Unions vs endian ness

root · Nov 27, 2009

Friends

I am bit twiddling on a 32 bit integer quantity. Often I need to look at
only the low 16 bits.

For this I currently AND with a mask.

It seems to me that it might simplify the code instead to have an union,
union u {
int32_t dw;
int16_t w;
};

But my question is: will this run in to port ability problems if I move
the code to a plat form with different endian ness?

/root

Seebs · Nov 28, 2009

I am bit twiddling on a 32 bit integer quantity. Often I need to look at
only the low 16 bits.

For this I currently AND with a mask.

It seems to me that it might simplify the code instead to have an union,
union u {
int32_t dw;
int16_t w;
};

But my question is: will this run in to port ability problems if I move
the code to a plat form with different endian ness?
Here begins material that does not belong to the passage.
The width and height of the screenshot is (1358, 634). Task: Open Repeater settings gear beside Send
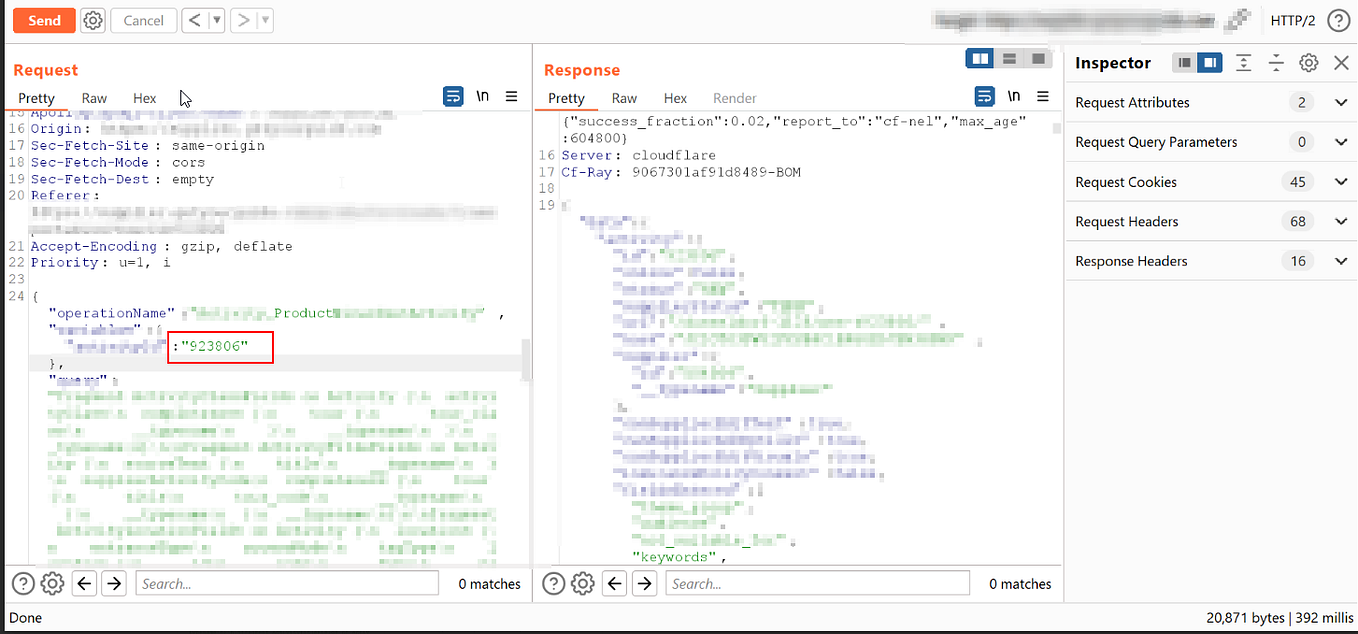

Probably. Even ignoring the more general undefined behavior thing, there
is nothing about this to tell you whether you get the low-order or high-order
16 bits. Typically, that'd be low-order (little-endian) or high-order
(big-endian), but there have been weirder cases out there, etcetera.

Suggestion: Use a macro for the mask, use bit masking in it, and don't
sweat it -- I'd guess most modern compilers generate plenty-efficient code.

Another thing to consider is using an unsigned type, and then just doing
((uint16_t) x) to get the low-order bits.

-s

James Dow Allen · Nov 29, 2009

I am bit twiddling on a 32 bit integer quantity. Often I need to look at
only the low 16 bits.

It seems to me that it might simplify the code instead to have an union,
union u {
int32_t dw;
int16_t w;

};

My Jpeg compressor has a union something like
union u {
int32_t u_dw;
int16_t u_w[2];
#define u_hiword u_w[0]
#define u_loword u_w[1];
};
with config/ifdef set up to reverse hiword/loword on some
systems. I suppose that it is NOT guaranteed that EITHER
hiword/loword assignment will work. Just hold your
breath and remember to doublecheck when you port to a
new system.

An interesting thing about this union in my Jpeg compressor
is that the code worked fine, if you used the *wrong*
hiword/loword asignment, except for a *slight* loss of arithmetic
accuracy at the highest fidelity settings. Clever c.l.c'ers,
with this hint, may have little trouble deducing what I was
doing with this union.

James Dow Allen

Noob · Dec 1, 2009

James said:
An interesting thing about this union in my Jpeg compressor [...]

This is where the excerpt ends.